You simply don't mass produce creativity. What you are holding in your hand is the work of a literary person, slogging through many weeks or months of anxiety and sometimes despair and writer's block, trying to put his characters in shape and organising the plots and polishing the language to make it readable. The author is lucky to get his or her book published. For every published author there are probably 10,000 who are not as fortunate.

Whether his or her book will end up in the stores of Dewan Bahasa dan Pustaka, undistributed or unsold, or a place at the MPH or Kinokuniya bookstores is another matter. Perhaps some of the world's authors would end up at Daunt Books or the Liberia El Ateneo Grand Splendid in Buenos Aires, Argentina, considered to be the most beautiful bookshop in the world, or one of the secondhand bookshops in Chowrasta Market in Penang.

Talking about secondhand bookshops, no one can beat the Japanese. They even dedicated an area for such goods -- Jinbocho in the Chiyoda area. Jinbocho is home to the Tokyo Book Binding Club, Literature Preservation Society and many prestigious universities.

It is better known as Tokyo's secondhand book district. This is a haven for book lovers -- you can find almost everything under the sun. I remember frequenting at least two bookshops there offering good collections of English titles -- Book Brother Genkido and Sobun-So Bookstore.

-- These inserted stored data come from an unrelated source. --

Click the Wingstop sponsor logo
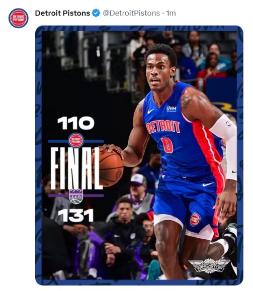coord(209,266)
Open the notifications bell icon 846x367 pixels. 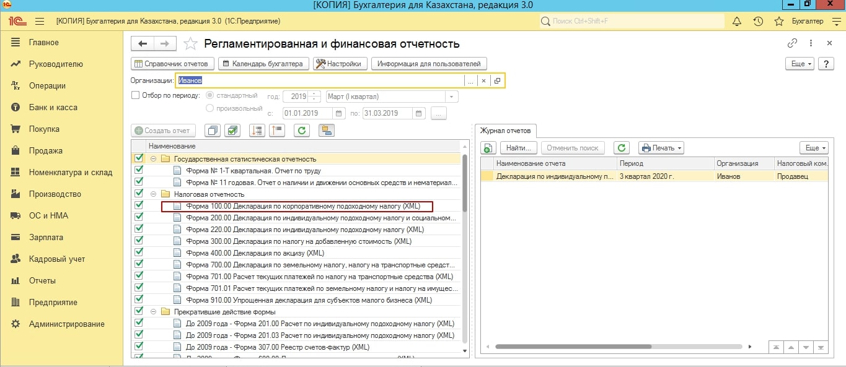point(737,21)
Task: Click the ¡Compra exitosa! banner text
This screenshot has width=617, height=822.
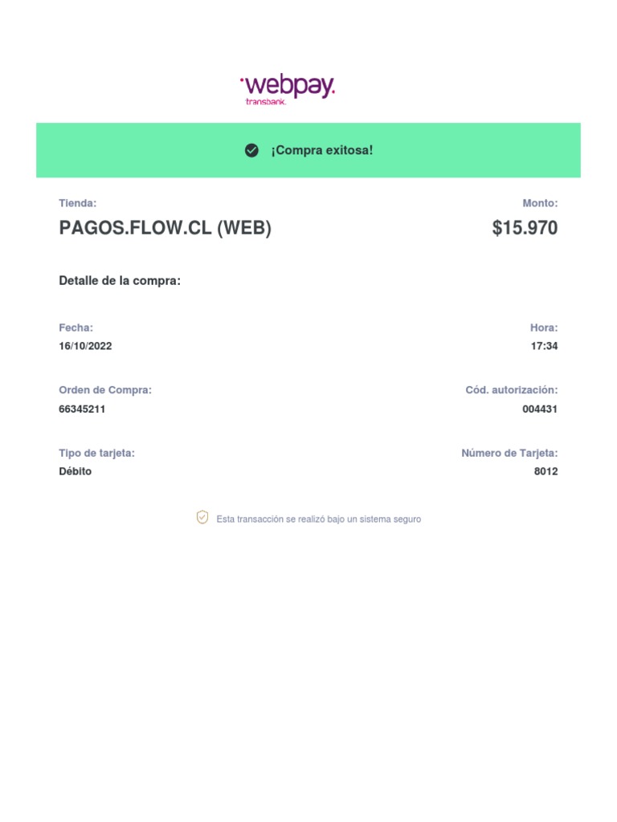Action: (321, 151)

At Genkido, you will find art books in all forms and sizes, some in English. I like to believe that is the best secondhand art bookshop in Japan. Sobun-So sells "antiquarian and fine books".

There are many gems here, first editions that sell for thousands of ringgit. Like all things, Jinbocho is undergoing a transformation. I wonder how many of these bookshops will stand the test of time.

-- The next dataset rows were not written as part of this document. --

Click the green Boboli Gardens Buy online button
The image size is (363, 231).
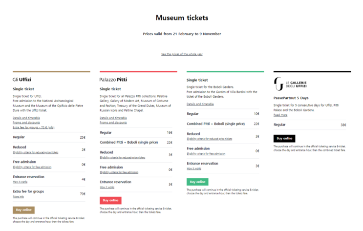[197, 182]
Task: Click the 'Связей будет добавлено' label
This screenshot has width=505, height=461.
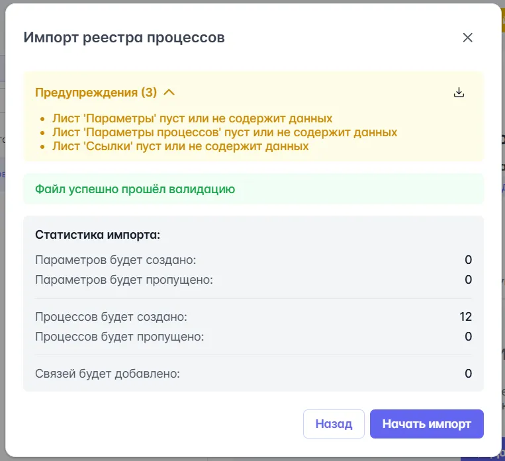Action: (107, 374)
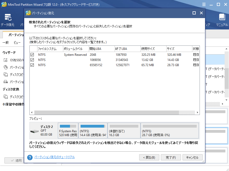Maximize the Partition Recovery dialog
This screenshot has height=171, width=229.
coord(194,13)
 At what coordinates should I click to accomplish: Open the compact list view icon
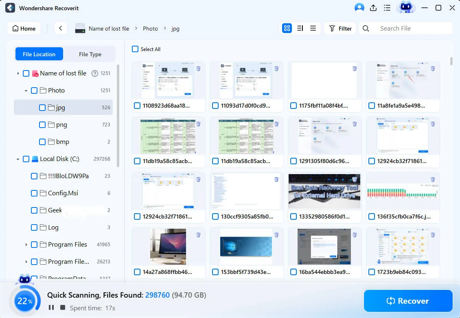tap(313, 28)
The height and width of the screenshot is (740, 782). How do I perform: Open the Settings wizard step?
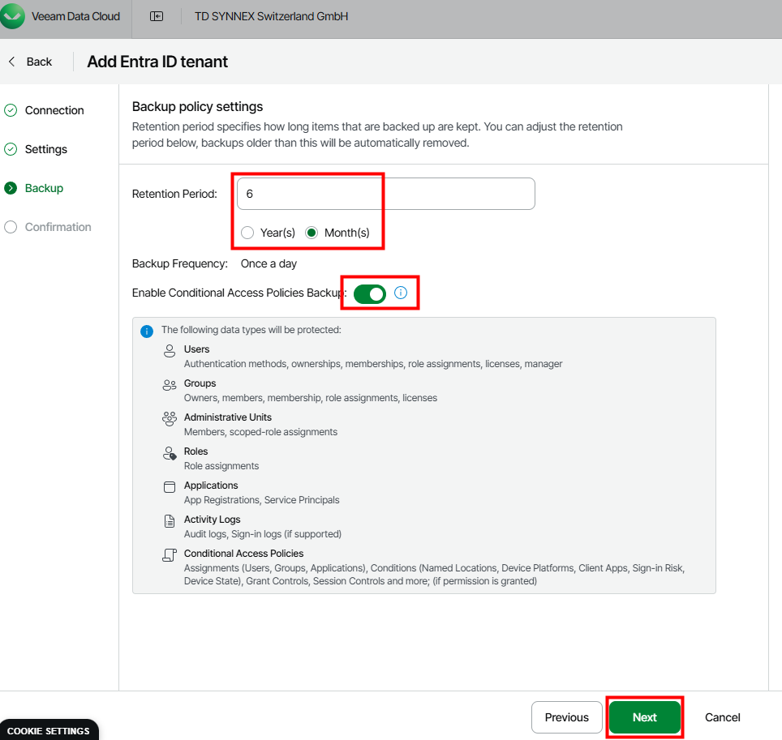[x=45, y=149]
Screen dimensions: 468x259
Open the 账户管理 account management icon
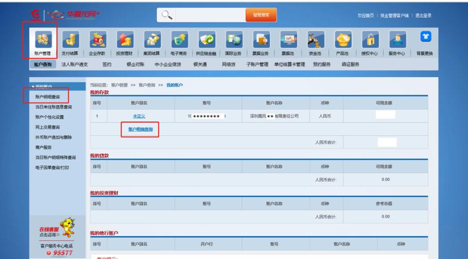(x=43, y=39)
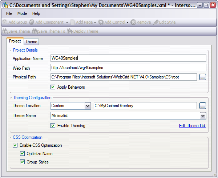
Task: Switch to the Theme tab
Action: 31,42
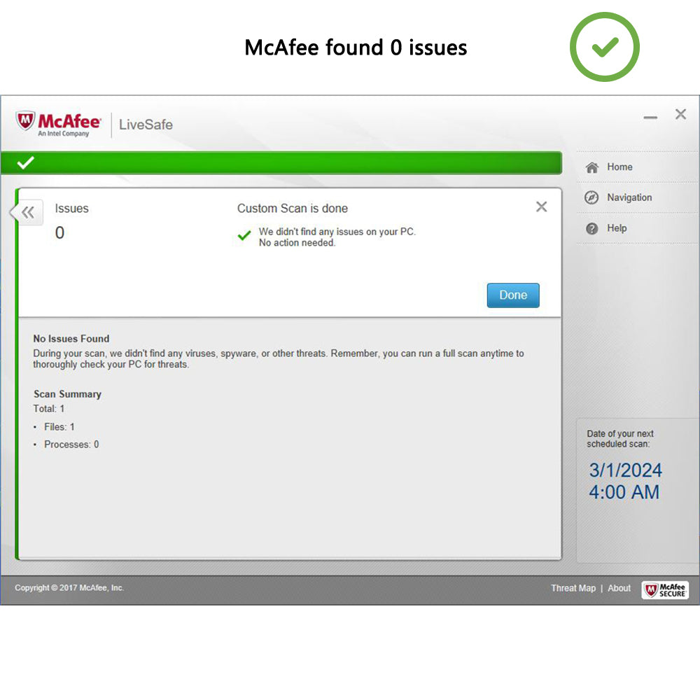
Task: Click the large green circled checkmark
Action: (605, 47)
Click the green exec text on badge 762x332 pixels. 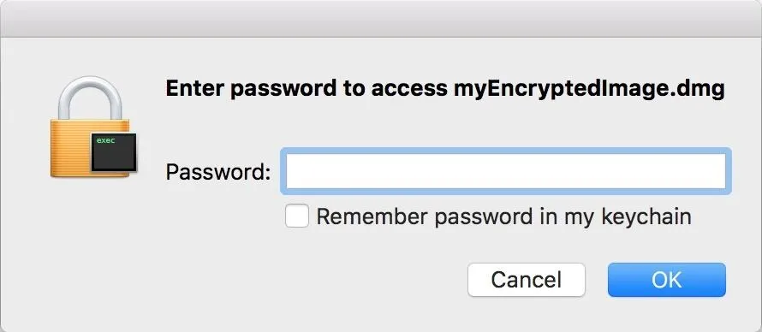point(105,140)
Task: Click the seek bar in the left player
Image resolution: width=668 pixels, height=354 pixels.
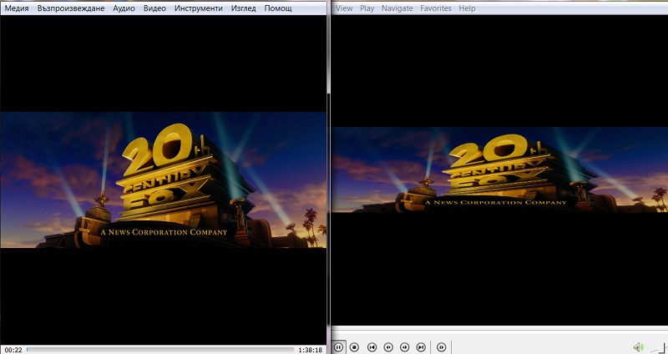Action: 159,350
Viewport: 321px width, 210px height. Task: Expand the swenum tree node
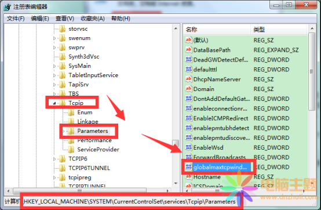pyautogui.click(x=54, y=38)
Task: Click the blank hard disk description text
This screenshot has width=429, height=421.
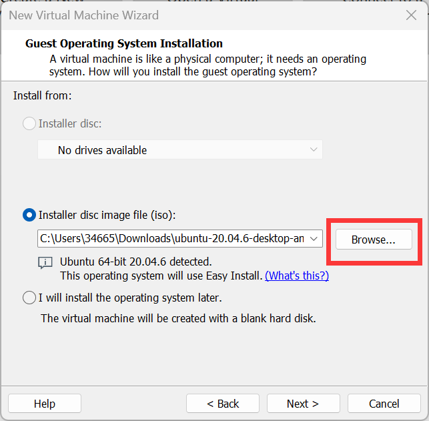Action: [x=178, y=318]
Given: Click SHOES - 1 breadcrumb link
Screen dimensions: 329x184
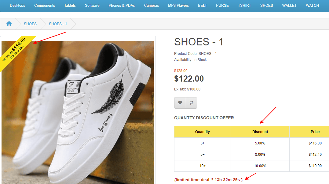Looking at the screenshot, I should (x=58, y=24).
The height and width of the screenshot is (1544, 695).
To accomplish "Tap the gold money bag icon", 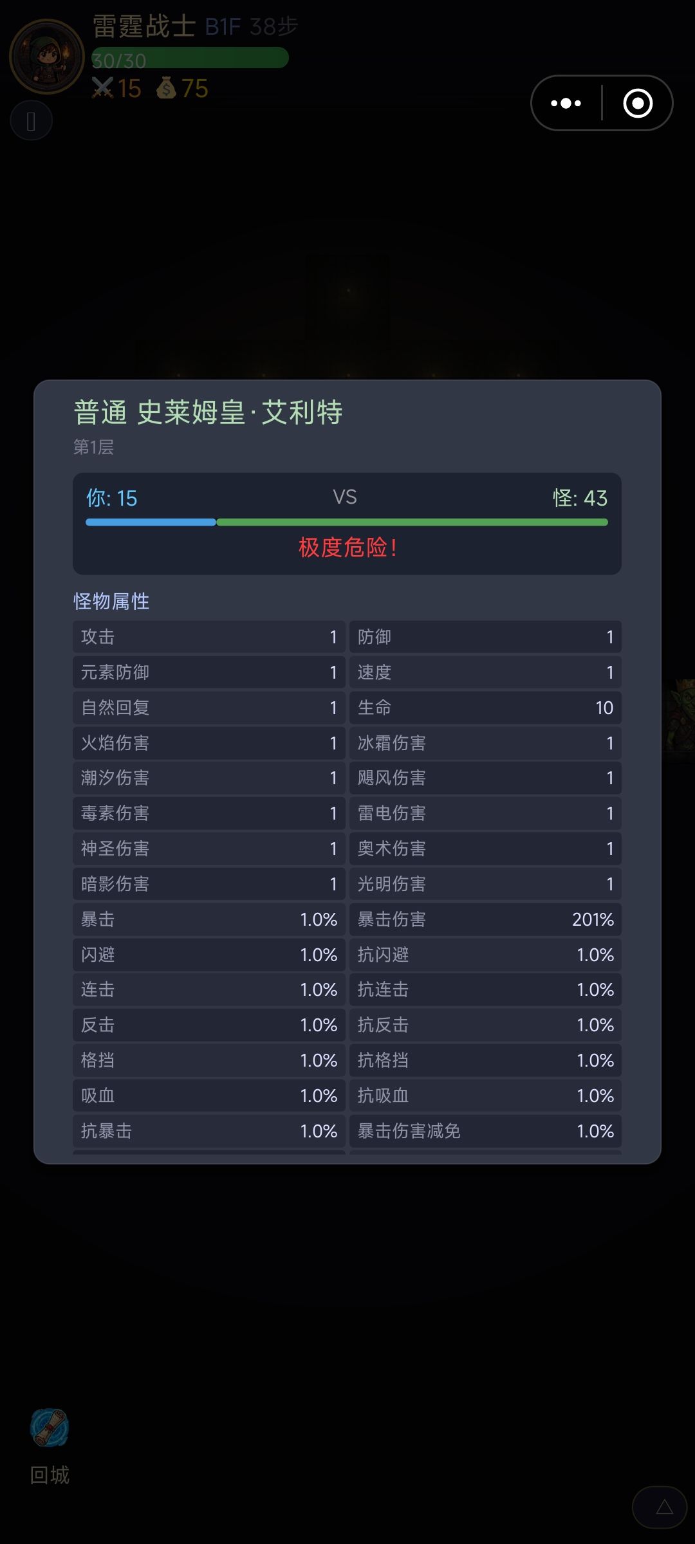I will pos(166,87).
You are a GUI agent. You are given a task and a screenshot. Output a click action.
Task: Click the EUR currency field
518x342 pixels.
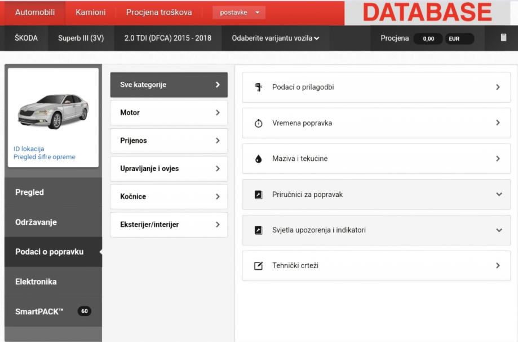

I wonder, too, how long bookshops will last with the advent of online marketing, eBay and books on the Net. Perhaps book lovers are a romantic lot, harbouring the belief that book browsing is a fruitful pastime forever. I will still argue the case for books. I will certainly cherish the times I spent in big and small bookshops, in big cities and far flung towns and reminding myself of the splendour of the world of books.

Alas, people like me are fast becoming dinosaurs.